Kevin Spacey appeared at the U.K.’s historic Old Bailey criminal court on Thursday morning, where he pleaded not guilty to all five counts of sexual assault. His U.K. trial will begin on June 6, 2023, and is expected to last for three to four weeks.
The actor is charged under his full name of Kevin Spacey Fowler and was addressed as Mr Fowler by Mr Justice Wall, who presided over the court room in the traditional red robe and curly white wigs worn by legal professionals in U.K. courts. As is traditional in British criminal courts, the case is listed as R v Fowler, with the “R” standing for Regina, meaning Queen Elizabeth II. It is read aloud as “the Queen versus Fowler.”
Spacey wore a light blue suit and tie and walked into Old Bailey through the front entrance, accompanied by security and his legal team, consisting of barrister Patrick Gibbs QC and solicitor Oliver Schneider-Sikorsky as well as some other unidentified individuals, one of whom is thought to be a publicist. The actor and his entourage headed straight to a conference room inside the courthouse, which was guarded by a uniformed policeman, presumably to keep out the waiting crowd of press rather than concerns about Spacey absconding, given he is currently on unconditional bail.
At around 9.40am the actor walked into Courtroom 1 and was guided into the dock, opposite the judge’s bench. He spent a moment surveying the historic wood-panelled room, which looks almost like a set out of a legal drama, before taking his seat.
At Mr Justice Wall’s direction, Spacey confirmed his name, date of birth and entered a plea of “not guilty” to all five counts, which were read out in detail by a court clerk.
The charges against Spacey consist of four counts of sexual assault against three men — now in their 30s and 40s — between 2005 and 2013. He has also been charged with “causing a person to engage in penetrative sexual activity without consent.”
This was followed by some discussion between the judge and Mr Gibbs about the trial date, with Mr Gibbs initially requesting Sept. 2023 partly due to scheduling clashes in his own diary. The judge, however, said that if the trial did not take place next spring the following available date would be November 2023, over 15 months away, a period so long the judge said he considered it “unjust.”
Mr Gibbs requested permission to speak to Spacey privately in the dock, which Mr Justice Wall allowed, after which the barrister confirmed they could agree to a June trial date. The trial is set to be held at Southwark Crown Court unless there are scheduling issues, in which case it will move to the Old Bailey.
The judge also confirmed that the Crown Prosecution Service did not have any objections to Spacey’s continued unconditional bail, which they did not. That means he is free to travel, including abroad. However Mr Justice Wall reminded Spacey that his duties are to “come to court” for the trial and any failure to turn up to a listed court hearing is a criminal offence.

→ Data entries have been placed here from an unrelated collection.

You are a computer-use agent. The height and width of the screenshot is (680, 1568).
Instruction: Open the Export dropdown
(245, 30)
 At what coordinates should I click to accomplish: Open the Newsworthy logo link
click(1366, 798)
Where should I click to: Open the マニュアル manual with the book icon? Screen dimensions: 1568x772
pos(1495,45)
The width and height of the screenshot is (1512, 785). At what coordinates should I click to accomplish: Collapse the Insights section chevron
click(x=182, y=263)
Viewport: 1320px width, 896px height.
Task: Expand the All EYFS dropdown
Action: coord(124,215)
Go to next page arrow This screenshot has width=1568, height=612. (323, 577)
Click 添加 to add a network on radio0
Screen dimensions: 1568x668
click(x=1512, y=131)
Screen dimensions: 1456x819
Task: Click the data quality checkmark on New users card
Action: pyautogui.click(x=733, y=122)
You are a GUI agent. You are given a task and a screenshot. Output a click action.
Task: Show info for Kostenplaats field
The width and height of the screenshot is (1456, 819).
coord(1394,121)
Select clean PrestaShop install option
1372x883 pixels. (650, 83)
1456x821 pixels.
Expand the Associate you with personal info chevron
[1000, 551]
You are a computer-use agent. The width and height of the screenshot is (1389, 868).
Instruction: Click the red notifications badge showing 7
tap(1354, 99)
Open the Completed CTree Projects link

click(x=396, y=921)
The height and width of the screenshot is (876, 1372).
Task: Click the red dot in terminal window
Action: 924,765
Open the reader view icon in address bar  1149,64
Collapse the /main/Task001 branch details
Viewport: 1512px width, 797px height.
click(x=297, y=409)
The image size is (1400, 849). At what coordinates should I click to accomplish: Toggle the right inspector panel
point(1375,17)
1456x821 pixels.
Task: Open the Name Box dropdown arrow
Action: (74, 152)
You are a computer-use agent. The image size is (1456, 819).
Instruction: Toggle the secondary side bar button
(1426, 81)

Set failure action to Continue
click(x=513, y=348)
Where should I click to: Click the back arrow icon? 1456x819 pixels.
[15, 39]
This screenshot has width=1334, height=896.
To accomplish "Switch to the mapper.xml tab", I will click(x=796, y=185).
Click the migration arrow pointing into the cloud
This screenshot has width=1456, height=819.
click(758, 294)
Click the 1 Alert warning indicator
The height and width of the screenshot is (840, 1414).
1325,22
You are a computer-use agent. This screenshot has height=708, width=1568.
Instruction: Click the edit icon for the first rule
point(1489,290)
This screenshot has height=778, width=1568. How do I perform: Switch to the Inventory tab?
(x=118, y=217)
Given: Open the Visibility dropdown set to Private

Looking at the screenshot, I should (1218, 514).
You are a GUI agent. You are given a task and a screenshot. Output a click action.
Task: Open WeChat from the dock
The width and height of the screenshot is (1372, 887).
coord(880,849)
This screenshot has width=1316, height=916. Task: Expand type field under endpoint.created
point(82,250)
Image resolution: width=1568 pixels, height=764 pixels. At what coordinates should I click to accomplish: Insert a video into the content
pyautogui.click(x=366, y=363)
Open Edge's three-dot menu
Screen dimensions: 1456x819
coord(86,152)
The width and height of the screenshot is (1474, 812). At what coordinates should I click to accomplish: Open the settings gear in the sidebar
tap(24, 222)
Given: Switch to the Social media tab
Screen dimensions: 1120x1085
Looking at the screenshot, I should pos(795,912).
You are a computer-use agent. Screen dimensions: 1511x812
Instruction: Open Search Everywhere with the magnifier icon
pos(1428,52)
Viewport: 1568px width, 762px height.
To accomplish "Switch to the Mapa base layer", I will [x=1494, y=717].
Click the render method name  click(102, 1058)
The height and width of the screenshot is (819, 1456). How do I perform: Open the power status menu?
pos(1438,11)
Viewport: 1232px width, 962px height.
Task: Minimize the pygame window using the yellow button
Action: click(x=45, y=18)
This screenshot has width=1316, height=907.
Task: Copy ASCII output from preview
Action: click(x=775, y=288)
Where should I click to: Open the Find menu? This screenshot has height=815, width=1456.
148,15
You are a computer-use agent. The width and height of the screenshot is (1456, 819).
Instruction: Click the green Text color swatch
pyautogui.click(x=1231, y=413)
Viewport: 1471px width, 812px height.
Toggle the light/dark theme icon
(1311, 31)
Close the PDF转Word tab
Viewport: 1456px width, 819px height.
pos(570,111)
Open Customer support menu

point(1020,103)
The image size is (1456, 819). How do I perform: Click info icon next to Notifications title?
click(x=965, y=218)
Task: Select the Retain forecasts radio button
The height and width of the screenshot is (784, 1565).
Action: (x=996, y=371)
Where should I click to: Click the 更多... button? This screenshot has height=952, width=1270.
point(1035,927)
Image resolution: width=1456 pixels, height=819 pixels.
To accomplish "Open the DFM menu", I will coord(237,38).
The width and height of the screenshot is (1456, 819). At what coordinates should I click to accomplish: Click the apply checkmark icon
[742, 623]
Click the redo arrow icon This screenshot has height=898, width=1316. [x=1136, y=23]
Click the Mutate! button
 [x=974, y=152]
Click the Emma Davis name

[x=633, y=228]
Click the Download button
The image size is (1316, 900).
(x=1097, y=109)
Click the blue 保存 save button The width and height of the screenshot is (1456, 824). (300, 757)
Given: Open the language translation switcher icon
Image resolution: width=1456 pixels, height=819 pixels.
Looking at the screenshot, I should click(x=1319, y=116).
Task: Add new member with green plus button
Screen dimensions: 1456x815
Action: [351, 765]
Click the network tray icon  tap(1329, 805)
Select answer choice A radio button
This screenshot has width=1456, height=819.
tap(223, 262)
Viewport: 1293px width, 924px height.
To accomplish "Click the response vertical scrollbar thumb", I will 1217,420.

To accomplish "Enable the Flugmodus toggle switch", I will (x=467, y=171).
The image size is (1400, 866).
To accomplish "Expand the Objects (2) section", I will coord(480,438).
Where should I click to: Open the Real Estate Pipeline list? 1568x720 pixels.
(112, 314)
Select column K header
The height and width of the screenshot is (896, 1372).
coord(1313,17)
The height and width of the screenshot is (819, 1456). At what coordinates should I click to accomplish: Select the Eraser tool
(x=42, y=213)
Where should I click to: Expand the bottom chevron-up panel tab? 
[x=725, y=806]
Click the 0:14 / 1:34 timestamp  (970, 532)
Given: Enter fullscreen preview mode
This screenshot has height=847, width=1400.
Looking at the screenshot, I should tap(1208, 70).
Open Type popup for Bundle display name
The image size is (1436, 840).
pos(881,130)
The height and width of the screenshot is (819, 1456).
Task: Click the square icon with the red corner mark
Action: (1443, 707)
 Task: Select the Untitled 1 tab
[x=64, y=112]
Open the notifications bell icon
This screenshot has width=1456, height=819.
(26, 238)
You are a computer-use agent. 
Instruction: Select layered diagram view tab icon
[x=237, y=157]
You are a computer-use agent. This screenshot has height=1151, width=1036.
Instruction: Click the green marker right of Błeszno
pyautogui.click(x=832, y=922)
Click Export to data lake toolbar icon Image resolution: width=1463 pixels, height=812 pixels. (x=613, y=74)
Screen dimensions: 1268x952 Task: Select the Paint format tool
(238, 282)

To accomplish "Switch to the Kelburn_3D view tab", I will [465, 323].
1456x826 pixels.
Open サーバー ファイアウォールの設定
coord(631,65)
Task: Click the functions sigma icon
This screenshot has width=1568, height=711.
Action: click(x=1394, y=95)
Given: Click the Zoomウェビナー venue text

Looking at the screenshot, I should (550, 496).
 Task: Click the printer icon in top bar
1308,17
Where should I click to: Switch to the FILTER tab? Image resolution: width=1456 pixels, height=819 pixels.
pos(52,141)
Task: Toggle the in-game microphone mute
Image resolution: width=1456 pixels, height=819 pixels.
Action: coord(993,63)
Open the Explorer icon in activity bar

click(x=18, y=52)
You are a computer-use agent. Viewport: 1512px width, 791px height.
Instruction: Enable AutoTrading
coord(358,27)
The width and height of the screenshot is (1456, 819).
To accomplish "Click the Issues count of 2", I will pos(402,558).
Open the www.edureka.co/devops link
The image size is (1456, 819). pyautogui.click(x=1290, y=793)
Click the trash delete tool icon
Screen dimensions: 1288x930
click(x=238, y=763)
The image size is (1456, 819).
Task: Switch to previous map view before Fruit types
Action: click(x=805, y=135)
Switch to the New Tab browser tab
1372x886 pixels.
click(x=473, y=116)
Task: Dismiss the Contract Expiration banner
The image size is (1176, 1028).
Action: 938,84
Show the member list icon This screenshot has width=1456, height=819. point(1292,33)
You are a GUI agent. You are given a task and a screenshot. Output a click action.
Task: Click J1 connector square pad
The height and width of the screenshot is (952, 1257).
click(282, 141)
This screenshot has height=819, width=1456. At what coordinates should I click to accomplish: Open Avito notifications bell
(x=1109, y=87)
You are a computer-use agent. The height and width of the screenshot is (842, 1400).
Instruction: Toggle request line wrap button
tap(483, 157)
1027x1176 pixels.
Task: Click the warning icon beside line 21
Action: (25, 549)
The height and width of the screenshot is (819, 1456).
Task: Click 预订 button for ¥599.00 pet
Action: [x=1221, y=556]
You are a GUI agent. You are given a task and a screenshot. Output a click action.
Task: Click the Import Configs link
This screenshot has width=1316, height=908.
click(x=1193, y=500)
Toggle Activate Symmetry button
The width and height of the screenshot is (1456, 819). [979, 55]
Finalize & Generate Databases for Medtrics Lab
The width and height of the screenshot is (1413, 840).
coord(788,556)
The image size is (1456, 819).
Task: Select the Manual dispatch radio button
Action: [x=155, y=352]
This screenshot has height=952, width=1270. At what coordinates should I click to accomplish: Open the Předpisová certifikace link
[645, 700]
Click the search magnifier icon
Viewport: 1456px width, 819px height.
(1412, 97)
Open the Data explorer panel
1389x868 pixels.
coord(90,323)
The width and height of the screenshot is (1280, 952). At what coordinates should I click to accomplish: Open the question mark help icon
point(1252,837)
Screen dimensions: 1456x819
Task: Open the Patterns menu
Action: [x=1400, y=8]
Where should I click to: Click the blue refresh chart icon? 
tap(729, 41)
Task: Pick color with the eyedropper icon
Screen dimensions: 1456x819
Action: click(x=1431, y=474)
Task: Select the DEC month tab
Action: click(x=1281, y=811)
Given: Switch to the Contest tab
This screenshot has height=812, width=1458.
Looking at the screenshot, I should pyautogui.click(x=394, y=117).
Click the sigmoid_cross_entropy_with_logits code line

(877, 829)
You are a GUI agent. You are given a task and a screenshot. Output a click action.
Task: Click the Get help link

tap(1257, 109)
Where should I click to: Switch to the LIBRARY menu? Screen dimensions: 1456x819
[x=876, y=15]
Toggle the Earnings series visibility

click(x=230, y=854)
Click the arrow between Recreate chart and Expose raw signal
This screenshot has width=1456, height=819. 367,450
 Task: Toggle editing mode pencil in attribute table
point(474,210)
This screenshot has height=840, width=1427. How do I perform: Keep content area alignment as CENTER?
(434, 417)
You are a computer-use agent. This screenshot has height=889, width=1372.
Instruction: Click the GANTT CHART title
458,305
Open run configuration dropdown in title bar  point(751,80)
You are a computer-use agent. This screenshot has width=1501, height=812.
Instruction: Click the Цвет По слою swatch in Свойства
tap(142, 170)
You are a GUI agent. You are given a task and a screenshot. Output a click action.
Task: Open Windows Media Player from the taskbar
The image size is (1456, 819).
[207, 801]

“Thank you, my lord,” Spacey replied before exiting the dock, followed by his entourage. They repaired to the conference room next door, where they waited for approximately 30 minutes. Spacey’s solicitor then co-ordinated with security how to get Spacey out of the courthouse and into the waiting towncar outside, which was surrounded by a scrum of photographers and entranced members of the public. As the actor materialized outside, the crowd surged forward surrounding his car, with a police officer shooing them away.
Last month the actor appeared at Westminster Magistrates Court to determine whether his case would be heard there or, as is mandated for more serious offenses, sent to the crown court.
Deputy chief magistrate Tan Ikram determined the case would need to be heard in a crown court and booked a plea and trial preparation hearing at Southwark Crown Court. However, the venue was quietly changed to the Central Criminal Court of England and Wales — nicknamed the Old Bailey — around a week ago. No reasons were given for the switch but the Old Bailey is typically the venue for more high profile cases.
The venue has also appeared in a number of film and TV shows, including in “V for Vendetta” and the director’s cut of “Justice League,” in which Wonder Woman, played by Gal Gadot, foils a terrorist plot at the court.